Collected data

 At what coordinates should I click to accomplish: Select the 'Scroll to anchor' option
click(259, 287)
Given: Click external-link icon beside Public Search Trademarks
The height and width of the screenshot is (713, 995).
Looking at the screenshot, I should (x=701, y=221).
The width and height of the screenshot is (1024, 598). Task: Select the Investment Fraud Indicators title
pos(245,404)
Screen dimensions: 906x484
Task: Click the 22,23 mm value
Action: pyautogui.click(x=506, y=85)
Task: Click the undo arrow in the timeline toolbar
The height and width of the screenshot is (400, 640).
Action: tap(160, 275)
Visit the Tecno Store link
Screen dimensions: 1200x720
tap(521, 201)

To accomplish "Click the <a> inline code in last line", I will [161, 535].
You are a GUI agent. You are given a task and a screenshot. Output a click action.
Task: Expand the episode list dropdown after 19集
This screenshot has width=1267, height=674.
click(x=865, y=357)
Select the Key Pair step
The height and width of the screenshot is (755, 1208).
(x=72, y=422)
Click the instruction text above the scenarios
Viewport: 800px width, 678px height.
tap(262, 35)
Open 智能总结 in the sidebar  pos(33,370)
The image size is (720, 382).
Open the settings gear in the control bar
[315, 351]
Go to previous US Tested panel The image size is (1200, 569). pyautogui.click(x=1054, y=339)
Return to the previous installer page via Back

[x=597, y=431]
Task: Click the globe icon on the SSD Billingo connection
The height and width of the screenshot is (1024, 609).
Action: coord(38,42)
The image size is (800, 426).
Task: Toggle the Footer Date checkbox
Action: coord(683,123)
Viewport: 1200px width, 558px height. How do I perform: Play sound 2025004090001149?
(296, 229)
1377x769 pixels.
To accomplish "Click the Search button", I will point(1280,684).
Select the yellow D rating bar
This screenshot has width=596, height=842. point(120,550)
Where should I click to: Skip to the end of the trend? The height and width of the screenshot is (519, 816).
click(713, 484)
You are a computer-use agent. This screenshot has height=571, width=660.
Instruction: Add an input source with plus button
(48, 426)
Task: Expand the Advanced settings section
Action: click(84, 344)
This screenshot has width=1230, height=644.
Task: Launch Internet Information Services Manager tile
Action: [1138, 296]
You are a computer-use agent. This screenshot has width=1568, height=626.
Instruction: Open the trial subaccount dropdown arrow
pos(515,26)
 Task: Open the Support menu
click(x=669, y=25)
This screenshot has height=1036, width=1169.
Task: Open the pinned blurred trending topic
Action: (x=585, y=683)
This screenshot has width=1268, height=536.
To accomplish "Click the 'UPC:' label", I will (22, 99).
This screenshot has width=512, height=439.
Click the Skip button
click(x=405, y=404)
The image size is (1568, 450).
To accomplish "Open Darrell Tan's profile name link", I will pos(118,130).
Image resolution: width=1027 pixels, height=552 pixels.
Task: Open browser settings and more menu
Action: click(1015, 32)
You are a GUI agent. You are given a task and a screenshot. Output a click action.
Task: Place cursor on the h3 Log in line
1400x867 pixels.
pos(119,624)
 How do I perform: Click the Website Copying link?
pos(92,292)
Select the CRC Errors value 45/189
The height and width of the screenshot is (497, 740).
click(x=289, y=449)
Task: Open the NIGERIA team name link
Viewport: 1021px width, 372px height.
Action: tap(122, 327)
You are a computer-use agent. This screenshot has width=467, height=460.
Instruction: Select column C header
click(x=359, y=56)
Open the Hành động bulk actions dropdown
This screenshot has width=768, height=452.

### Directions for this task
Every piece of the data is to be set down again exactly.

### Worked solution
 At what coordinates should I click to accomplish: Select the 'Scroll to anchor' option
click(259, 287)
Given: Click external-link icon beside Public Search Trademarks
The height and width of the screenshot is (713, 995).
Looking at the screenshot, I should (x=701, y=221).
The width and height of the screenshot is (1024, 598). Task: Select the Investment Fraud Indicators title
pos(245,404)
Screen dimensions: 906x484
Task: Click the 22,23 mm value
Action: pyautogui.click(x=506, y=85)
Task: Click the undo arrow in the timeline toolbar
The height and width of the screenshot is (400, 640).
Action: tap(160, 275)
Visit the Tecno Store link
Screen dimensions: 1200x720
tap(521, 201)

To accomplish "Click the <a> inline code in last line", I will [161, 535].
You are a GUI agent. You are given a task and a screenshot. Output a click action.
Task: Expand the episode list dropdown after 19集
This screenshot has width=1267, height=674.
click(x=865, y=357)
Select the Key Pair step
The height and width of the screenshot is (755, 1208).
(x=72, y=422)
Click the instruction text above the scenarios
Viewport: 800px width, 678px height.
tap(262, 35)
Open 智能总结 in the sidebar  pos(33,370)
The image size is (720, 382).
Open the settings gear in the control bar
[315, 351]
Go to previous US Tested panel The image size is (1200, 569). pyautogui.click(x=1054, y=339)
Return to the previous installer page via Back

[x=597, y=431]
Task: Click the globe icon on the SSD Billingo connection
The height and width of the screenshot is (1024, 609).
Action: coord(38,42)
The image size is (800, 426).
Task: Toggle the Footer Date checkbox
Action: coord(683,123)
Viewport: 1200px width, 558px height. How do I perform: Play sound 2025004090001149?
(296, 229)
1377x769 pixels.
To accomplish "Click the Search button", I will point(1280,684).
Select the yellow D rating bar
This screenshot has width=596, height=842. point(120,550)
Where should I click to: Skip to the end of the trend? The height and width of the screenshot is (519, 816).
click(713, 484)
You are a computer-use agent. This screenshot has height=571, width=660.
Instruction: Add an input source with plus button
(48, 426)
Task: Expand the Advanced settings section
Action: click(84, 344)
This screenshot has width=1230, height=644.
Task: Launch Internet Information Services Manager tile
Action: [1138, 296]
You are a computer-use agent. This screenshot has width=1568, height=626.
Instruction: Open the trial subaccount dropdown arrow
pos(515,26)
 Task: Open the Support menu
click(x=669, y=25)
This screenshot has height=1036, width=1169.
Task: Open the pinned blurred trending topic
Action: (x=585, y=683)
This screenshot has width=1268, height=536.
To accomplish "Click the 'UPC:' label", I will (22, 99).
This screenshot has width=512, height=439.
Click the Skip button
click(x=405, y=404)
The image size is (1568, 450).
To accomplish "Open Darrell Tan's profile name link", I will pos(118,130).
Image resolution: width=1027 pixels, height=552 pixels.
Task: Open browser settings and more menu
Action: click(1015, 32)
You are a GUI agent. You are given a task and a screenshot. Output a click action.
Task: Place cursor on the h3 Log in line
1400x867 pixels.
pos(119,624)
 How do I perform: Click the Website Copying link?
pos(92,292)
Select the CRC Errors value 45/189
The height and width of the screenshot is (497, 740).
click(x=289, y=449)
Task: Open the NIGERIA team name link
Viewport: 1021px width, 372px height.
Action: tap(122, 327)
You are a computer-use agent. This screenshot has width=467, height=460.
Instruction: Select column C header
click(x=359, y=56)
Open the Hành động bulk actions dropdown
This screenshot has width=768, height=452.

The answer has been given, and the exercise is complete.